Monoids are categories with one objects, and the category of categories is indeed cartesian closed, but the full subcategory of monoids is not stable by the internal hom given that it can increase the number of objects. As operads are one object multicategories, in analogy with the case of monoids I would be ready to believe that multicategories assemble into a cartesian closed (2-)category whose full subcategory of one-object multicategories, i.e. operads, is not stable by the internal hom.
Is the "operad" in that webpage a synonym for multicategory? Or is the 2-category of one-object multicategories really cartesian closed, in which case the analogy between the situation of operads w.r.t multicategories and the situation of monoids w.r.t categories is not completely accurate? Or is this a typo? Or something else?
Nathanael Arkor (Aug 20 2024 at 08:13):I suspect whoever wrote that example on the nLab page was referring to Theorem 5.4.6 of Gambino–Joyal's On operads, bimodules and analytic functors, in which they do refer to multicategories as (coloured) operads.
Vincent Moreau (Aug 20 2024 at 08:33):I see, thanks for the reference and the nlab edit!
Vincent Moreau (Aug 20 2024 at 08:54):This is very interesting, as I would expect that the Bim construction that they use on bicategories can be obtained as the horizontal bicategory of the analog construction on appropriate double categories.

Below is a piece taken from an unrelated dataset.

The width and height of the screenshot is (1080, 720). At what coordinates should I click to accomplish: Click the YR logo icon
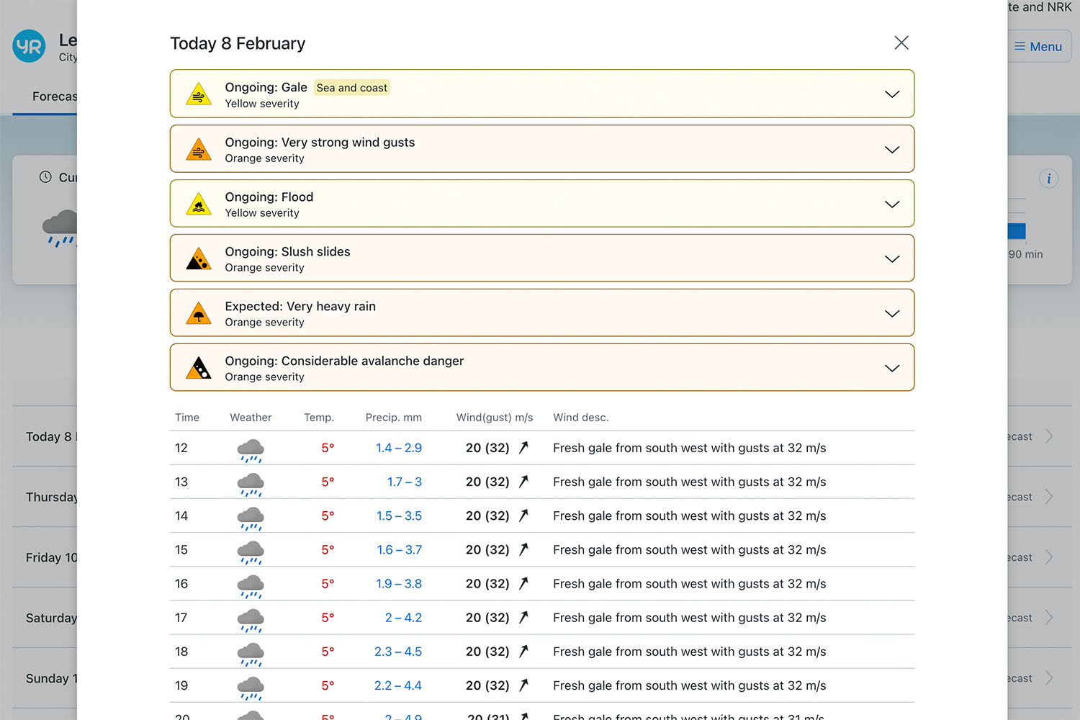pyautogui.click(x=30, y=47)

I am guessing a bit, but it would feel natural that the vertical category, on the other hand, would be the category of coloured operads and their functor-like morphisms.
Vincent Moreau (Aug 20 2024 at 08:57):Still guessing: the double category of coloured operads would thus perhaps be a cartesian closed 1-category in the vertical direction and a cartesian closed 2-category in the horizontal direction. This kind of structure seems very intriguing to me...
Nathanael Arkor (Aug 20 2024 at 08:58):There is indeed a natural double category of multicategories and bimodules, as you describe. However, I'm not sure what notion of double categorical closure implies that the loose-bicategory is cartesian closed.
Vincent Moreau (Aug 20 2024 at 09:01):Indeed, usually everything is oriented in the direction of squares as in Cartesian Closed Double Categories, right?
Nathanael Arkor (Aug 20 2024 at 09:18):There's a more general notion of closure for double categories in the recent preprint Enriched duality in double categories II: modules and comodules of Aravantinos-Sotiropoulos and Vasilakopoulou. I haven't thought about whether this might be any better for defining loose closure.